What this task involves
In the entries below, tally the lines that contain the string "power", then state that number alone.

Input
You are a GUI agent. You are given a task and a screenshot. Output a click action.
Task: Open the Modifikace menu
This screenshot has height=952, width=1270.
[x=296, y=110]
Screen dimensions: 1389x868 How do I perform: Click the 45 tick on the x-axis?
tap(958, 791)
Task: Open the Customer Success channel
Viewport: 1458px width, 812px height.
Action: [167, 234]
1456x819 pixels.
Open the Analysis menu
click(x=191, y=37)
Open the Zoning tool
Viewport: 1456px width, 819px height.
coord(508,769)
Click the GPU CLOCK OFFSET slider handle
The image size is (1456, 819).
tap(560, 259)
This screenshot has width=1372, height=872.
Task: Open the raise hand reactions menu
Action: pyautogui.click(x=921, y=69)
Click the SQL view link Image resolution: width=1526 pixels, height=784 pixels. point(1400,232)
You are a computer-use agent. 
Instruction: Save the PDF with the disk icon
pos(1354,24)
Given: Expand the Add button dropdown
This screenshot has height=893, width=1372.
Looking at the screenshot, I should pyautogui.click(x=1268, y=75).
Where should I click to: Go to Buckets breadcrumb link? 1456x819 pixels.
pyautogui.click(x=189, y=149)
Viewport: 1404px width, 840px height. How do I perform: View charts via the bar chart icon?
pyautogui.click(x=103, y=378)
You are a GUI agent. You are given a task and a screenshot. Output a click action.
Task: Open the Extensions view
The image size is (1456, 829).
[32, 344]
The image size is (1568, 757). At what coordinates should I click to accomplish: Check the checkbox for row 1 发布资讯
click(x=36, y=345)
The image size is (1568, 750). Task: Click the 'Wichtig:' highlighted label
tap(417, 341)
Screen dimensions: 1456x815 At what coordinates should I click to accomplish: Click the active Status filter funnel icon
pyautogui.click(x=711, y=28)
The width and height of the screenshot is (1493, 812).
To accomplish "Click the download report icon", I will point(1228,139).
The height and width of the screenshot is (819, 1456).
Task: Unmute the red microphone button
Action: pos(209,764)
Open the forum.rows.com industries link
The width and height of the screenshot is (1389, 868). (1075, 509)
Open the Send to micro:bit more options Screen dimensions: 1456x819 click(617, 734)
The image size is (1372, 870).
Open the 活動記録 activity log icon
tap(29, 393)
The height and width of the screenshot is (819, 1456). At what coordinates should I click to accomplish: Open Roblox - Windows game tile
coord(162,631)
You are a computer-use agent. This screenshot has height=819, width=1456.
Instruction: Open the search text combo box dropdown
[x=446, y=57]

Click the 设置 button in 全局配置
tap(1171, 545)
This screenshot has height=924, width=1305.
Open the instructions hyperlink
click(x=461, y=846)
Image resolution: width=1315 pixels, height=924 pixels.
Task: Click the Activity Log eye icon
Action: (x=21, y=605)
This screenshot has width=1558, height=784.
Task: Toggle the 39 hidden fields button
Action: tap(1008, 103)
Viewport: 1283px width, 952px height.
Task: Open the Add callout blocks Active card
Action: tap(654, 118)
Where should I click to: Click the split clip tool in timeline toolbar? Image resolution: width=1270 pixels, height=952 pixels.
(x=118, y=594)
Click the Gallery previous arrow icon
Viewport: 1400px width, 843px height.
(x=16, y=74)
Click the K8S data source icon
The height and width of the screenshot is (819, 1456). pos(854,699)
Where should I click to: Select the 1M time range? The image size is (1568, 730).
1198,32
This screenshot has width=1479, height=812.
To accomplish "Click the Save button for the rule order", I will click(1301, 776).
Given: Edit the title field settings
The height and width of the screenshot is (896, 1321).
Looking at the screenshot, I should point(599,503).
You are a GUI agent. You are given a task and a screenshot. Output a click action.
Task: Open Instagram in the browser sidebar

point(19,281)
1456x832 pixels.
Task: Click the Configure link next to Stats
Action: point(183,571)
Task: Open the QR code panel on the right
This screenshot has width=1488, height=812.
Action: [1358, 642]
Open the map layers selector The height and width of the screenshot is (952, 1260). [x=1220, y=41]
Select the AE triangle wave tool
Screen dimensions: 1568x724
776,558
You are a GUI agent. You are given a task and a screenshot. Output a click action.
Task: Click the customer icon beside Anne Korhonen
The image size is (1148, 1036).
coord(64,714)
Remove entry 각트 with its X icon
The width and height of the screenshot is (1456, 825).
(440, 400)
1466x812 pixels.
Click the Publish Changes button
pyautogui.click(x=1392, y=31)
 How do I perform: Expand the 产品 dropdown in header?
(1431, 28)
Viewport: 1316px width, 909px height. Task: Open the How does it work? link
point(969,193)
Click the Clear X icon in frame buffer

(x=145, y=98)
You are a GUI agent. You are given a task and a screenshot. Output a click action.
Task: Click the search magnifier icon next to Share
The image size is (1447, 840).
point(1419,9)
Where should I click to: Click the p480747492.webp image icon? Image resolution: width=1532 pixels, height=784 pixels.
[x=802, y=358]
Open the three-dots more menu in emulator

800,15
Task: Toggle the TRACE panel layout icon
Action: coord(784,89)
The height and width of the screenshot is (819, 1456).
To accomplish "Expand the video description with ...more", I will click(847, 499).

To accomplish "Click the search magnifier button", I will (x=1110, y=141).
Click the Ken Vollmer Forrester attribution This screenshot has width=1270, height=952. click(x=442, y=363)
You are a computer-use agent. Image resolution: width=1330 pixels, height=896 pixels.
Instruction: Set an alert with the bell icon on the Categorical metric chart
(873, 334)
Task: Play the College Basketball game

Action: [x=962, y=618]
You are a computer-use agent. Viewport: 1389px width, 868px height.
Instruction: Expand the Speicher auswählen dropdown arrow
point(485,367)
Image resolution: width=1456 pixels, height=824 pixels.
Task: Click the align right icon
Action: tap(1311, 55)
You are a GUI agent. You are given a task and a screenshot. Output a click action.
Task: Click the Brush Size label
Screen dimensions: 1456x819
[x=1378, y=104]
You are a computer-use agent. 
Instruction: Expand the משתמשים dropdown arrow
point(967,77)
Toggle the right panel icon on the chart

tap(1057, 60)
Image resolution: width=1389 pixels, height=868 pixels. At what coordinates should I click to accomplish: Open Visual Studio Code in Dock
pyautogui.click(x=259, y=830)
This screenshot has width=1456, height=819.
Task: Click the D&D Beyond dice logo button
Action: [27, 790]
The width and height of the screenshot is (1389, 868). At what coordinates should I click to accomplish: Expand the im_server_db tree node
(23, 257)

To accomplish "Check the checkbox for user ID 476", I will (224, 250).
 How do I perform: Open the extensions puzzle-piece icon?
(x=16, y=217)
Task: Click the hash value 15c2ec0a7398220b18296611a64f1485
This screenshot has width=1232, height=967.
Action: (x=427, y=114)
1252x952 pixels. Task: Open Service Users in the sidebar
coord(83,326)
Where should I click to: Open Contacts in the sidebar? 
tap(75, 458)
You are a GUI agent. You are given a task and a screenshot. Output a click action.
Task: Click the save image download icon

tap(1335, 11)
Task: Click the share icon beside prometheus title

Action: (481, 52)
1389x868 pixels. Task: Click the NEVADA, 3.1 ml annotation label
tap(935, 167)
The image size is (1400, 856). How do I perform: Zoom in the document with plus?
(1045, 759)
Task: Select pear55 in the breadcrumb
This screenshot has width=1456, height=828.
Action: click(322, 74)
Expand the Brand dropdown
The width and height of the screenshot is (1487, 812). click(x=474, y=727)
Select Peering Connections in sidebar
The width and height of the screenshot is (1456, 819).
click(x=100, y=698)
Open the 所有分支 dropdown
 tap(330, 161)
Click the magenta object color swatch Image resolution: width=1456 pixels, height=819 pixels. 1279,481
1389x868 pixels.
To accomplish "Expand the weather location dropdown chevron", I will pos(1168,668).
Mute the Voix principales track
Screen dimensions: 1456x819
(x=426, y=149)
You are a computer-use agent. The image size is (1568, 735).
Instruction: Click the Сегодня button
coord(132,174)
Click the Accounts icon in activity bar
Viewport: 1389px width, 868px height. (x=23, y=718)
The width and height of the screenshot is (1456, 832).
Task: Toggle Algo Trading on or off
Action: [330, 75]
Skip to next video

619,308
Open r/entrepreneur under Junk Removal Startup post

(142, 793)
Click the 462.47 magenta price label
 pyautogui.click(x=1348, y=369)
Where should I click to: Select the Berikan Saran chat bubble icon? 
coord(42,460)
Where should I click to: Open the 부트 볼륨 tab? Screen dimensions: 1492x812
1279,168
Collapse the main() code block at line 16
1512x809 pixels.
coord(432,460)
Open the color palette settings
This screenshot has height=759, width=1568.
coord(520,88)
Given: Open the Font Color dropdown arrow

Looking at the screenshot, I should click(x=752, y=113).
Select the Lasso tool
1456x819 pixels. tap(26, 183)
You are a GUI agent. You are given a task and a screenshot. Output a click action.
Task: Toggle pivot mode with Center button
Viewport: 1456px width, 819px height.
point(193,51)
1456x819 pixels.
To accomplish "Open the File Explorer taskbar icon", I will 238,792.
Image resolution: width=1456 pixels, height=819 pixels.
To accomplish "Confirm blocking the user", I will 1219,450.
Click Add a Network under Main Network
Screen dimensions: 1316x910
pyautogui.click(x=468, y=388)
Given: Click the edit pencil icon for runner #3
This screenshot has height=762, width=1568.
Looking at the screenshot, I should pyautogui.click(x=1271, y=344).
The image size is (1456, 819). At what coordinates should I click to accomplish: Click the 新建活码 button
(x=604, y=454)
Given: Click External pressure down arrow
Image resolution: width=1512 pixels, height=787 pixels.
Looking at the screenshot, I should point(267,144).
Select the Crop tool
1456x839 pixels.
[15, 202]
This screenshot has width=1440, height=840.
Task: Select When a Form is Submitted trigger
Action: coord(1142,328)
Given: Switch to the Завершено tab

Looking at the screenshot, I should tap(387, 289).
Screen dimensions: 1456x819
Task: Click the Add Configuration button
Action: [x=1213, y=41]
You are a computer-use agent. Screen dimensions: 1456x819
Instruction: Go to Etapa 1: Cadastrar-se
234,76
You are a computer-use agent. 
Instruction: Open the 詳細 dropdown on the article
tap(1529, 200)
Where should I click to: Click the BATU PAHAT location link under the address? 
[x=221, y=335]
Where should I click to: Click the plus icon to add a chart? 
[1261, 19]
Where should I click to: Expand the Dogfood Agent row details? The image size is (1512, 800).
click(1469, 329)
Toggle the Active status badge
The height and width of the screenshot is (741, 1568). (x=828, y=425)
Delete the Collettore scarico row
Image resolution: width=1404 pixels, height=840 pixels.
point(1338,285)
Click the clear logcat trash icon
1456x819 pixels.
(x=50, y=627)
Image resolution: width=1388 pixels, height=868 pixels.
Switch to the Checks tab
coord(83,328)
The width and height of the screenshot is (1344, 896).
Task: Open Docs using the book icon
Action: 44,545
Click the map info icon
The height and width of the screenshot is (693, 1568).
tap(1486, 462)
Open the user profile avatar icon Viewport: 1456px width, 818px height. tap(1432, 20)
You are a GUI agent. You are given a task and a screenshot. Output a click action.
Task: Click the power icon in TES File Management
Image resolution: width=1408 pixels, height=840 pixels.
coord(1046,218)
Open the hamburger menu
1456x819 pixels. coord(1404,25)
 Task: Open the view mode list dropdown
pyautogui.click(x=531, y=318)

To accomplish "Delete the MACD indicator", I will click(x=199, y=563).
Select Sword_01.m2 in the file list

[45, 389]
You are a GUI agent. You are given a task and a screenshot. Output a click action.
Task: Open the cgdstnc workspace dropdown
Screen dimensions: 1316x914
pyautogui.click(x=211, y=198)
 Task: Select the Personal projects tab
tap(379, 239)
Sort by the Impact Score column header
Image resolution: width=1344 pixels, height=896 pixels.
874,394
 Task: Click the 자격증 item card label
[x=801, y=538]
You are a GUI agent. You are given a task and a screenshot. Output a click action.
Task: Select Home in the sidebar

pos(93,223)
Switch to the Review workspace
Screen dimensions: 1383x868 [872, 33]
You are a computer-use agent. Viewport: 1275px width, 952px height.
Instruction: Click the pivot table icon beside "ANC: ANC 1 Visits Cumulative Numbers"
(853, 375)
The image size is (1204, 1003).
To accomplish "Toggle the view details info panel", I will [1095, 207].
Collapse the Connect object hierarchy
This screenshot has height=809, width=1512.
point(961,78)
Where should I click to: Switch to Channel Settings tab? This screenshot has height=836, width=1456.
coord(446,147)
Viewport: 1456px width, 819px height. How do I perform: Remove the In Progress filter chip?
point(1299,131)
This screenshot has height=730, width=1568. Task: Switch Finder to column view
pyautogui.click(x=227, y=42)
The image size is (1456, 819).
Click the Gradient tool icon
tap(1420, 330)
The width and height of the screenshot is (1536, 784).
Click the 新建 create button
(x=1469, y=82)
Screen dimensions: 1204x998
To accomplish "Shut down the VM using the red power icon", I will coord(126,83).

Result of this task
2